● **Selected excerpt**:
He fought in the Second World War from 1941 as commander of the VI Corps, and later commanded the Third Army and the First Army. In April 1944 he suffered a serious defeat by the Red Army. The commission examining the reasons of the defeat established Beregfy's personal responsibility, so he was dismissed from his field command.

He sympathized with the Arrow Cross Party from the beginning, although he could not join since under Hungarian Army regulations the members of political parties could not be officers in the Hungarian Army. After Operation Margarethe Arrow Cross leader Ferenc Szálasi sought him out and asked him to assist in a coup if Miklós Horthy tried to negotiate a surrender.

After the Arrow Cross Party's coup (15 and 16 October 1944) the new prime minister Szálasi appointed Beregfy as Minister of Defence. He also served as Chief of Army Staff. Beregfy declared Hungary a manoeuvre area on 30 October and subordinated all attainable human and economical resources to the war.

On 30 April 1945 he was captured by United States Army troops. Brought to trial before the People's Tribunal he denied his guilt throughout. The court did not accept his arguments (Beregfy referred to disability and compulsion) and sentenced him to death. He was hanged on 12 March 1946, along with Ferenc Szálasi, Gábor Vajna, former interior minister in the Arrow Cross Party's cabinet and József Gera, who was a Hungarist ideologist.

● **Task set**:
- A) According to the Beregfy excerpt, on what date was Beregfy captured by United States Army troops?
- B) Write the next part of the Beregfy excerpt, starting after its final sentence.

(Items listed in a dataset)

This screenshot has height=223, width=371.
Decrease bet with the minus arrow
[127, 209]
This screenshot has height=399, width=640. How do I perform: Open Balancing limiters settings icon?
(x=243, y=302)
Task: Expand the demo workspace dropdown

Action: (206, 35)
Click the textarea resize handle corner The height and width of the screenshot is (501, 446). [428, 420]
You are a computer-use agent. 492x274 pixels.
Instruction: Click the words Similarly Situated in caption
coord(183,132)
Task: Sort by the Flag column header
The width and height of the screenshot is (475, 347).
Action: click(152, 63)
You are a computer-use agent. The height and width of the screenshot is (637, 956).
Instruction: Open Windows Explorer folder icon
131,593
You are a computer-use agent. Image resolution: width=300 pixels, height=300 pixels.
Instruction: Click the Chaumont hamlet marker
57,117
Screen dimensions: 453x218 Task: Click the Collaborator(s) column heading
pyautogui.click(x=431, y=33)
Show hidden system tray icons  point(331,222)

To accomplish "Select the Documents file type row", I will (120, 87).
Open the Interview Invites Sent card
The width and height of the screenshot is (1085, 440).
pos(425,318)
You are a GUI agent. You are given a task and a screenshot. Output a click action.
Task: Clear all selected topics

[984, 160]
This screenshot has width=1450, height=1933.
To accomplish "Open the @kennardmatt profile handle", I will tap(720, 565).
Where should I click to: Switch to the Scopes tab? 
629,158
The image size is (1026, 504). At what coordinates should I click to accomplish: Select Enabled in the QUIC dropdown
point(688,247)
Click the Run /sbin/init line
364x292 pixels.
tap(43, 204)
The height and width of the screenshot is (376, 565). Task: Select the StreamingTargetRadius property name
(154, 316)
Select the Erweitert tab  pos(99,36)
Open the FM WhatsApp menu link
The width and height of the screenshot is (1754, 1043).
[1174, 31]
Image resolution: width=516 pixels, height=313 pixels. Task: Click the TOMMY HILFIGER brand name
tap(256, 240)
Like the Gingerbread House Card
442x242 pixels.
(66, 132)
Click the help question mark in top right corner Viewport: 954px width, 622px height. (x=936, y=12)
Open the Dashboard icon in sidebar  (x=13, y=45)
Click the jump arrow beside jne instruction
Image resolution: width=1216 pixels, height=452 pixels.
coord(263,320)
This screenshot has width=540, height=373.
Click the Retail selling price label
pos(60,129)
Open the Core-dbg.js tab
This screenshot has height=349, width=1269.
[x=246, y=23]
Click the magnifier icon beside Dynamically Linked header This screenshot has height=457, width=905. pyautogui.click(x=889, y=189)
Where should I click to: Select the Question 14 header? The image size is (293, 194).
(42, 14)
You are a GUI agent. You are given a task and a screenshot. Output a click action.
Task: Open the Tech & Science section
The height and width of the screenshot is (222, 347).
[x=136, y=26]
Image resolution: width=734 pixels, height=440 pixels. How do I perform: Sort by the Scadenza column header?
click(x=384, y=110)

● **Task-by-task results**:
- A) 30 April 1945

- B)
==Awards and decorations==
Beregfy's ribbonrack according his service record.

| 1st row | Order of Merit of the Kingdom of Hungary Grand Cross on war ribbon | Order of Merit of the Kingdom of Hungary Commander's Cross with Star | Order of Merit of the Kingdom of Hungary Officer's Cross | Order of Merit of the Kingdom of Hungary Knight's Cross |
| 2nd row | Military Merit Cross 3rd Class with war decoration and swords | Silver Military Merit Medal on war ribbon | Bronze Military Merit Medal on war ribbon with swords | Hungarian Bronze Military Merit Medal |
| 3rd row | Hungarian Bronze Military Merit Medal | Karl Troop Cross | Wound Medal for the disabled | Hungarian World War I Commemorative Medal |
| 4th row | Long Service Crosses for Officers 1st class | Transylvania Commemorative Medal | Mobilization Cross 1912/13 |

==Sources==
- Magyar Életrajzi Lexikon
- Géza Lakatos: As I saw it: the tragedy of Hungary. Englewood, New Jersey: Universe Publishing, 1993.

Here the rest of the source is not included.